● **EXERCISE GOAL**:
Copy the rows word for word, starting at the line that contains "Where should I click to: Go" and ending at the line that contains "click(90, 207)".

● **DATA FOR THIS EXERCISE**:

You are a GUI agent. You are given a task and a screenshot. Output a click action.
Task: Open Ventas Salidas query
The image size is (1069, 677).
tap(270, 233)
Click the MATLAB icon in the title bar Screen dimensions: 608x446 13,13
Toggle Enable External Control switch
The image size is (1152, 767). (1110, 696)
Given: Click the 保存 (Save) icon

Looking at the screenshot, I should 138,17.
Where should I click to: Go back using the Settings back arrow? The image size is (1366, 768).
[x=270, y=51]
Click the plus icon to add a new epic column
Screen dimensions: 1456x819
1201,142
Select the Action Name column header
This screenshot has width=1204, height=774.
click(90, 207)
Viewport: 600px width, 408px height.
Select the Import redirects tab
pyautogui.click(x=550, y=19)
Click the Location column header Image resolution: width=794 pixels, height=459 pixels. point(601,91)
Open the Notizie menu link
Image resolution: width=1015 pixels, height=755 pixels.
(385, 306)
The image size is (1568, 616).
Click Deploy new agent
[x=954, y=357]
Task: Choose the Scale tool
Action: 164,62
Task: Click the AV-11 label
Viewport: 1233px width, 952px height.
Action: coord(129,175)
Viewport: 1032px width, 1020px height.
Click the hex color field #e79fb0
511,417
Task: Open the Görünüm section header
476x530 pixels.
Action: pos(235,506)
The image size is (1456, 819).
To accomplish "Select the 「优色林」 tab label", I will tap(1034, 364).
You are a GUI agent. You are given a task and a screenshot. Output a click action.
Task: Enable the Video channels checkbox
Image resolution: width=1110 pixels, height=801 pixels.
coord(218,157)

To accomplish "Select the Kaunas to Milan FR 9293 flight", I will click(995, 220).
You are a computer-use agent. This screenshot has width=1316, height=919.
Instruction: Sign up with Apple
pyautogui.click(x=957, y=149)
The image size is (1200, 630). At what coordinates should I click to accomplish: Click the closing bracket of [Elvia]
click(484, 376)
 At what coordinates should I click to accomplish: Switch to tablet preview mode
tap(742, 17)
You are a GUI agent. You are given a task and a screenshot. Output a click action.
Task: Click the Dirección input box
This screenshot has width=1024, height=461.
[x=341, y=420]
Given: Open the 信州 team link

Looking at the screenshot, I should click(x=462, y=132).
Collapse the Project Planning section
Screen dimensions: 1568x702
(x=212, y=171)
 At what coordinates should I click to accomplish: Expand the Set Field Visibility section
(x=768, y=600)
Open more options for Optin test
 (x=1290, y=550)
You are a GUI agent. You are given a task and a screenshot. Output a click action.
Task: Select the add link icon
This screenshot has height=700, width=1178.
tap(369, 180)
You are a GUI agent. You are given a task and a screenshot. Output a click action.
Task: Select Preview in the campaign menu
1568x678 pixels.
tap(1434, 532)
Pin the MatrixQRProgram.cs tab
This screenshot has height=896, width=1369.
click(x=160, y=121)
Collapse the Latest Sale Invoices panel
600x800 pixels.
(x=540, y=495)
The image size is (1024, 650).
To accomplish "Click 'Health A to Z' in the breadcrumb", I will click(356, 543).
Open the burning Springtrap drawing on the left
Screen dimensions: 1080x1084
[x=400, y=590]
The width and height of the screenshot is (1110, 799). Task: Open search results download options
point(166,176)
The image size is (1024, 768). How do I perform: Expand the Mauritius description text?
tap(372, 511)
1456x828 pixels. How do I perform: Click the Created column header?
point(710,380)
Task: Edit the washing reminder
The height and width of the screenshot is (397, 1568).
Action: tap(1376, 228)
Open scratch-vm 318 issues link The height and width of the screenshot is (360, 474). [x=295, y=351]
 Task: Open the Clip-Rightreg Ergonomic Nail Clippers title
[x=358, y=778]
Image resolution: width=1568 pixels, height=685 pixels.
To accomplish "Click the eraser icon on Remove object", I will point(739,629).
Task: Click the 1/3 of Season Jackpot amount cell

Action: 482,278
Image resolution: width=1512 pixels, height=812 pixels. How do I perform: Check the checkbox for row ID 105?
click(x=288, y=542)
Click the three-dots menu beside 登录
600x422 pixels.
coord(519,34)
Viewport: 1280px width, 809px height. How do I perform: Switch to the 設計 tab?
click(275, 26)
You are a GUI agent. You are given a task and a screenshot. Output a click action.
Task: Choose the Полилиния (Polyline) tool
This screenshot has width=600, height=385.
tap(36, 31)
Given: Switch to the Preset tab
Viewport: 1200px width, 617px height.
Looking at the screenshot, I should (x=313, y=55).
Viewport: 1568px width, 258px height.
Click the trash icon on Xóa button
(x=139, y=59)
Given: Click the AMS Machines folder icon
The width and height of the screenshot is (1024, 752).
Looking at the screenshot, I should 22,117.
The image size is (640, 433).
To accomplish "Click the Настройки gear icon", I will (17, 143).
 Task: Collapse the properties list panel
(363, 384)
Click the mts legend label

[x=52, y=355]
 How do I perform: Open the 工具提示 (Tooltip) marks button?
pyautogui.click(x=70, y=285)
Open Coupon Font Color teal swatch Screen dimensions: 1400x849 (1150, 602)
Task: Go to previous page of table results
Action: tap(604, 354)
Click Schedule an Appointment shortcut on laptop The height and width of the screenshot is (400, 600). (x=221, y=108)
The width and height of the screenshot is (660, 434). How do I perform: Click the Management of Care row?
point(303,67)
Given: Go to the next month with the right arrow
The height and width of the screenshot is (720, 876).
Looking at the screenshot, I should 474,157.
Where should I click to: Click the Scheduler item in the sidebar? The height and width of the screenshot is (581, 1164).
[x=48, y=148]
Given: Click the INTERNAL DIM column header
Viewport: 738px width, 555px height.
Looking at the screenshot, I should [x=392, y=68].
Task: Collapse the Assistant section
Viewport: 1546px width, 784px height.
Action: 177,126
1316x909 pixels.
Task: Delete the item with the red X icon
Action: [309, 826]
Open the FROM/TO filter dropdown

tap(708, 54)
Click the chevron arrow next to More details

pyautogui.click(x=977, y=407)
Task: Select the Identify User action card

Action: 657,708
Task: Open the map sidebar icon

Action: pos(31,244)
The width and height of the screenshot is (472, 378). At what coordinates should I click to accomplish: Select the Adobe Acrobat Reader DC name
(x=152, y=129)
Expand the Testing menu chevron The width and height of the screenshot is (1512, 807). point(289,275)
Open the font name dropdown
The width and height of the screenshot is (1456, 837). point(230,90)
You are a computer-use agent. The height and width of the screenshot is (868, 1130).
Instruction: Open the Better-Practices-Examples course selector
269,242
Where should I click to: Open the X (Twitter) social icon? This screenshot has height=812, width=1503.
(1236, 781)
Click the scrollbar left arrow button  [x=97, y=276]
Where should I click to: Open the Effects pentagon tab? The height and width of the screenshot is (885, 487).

● **EXERCISE SOLUTION**:
Where should I click to: Go back using the Settings back arrow? The image size is (1366, 768).
[x=270, y=51]
Click the plus icon to add a new epic column
Screen dimensions: 1456x819
1201,142
Select the Action Name column header
This screenshot has width=1204, height=774.
click(90, 207)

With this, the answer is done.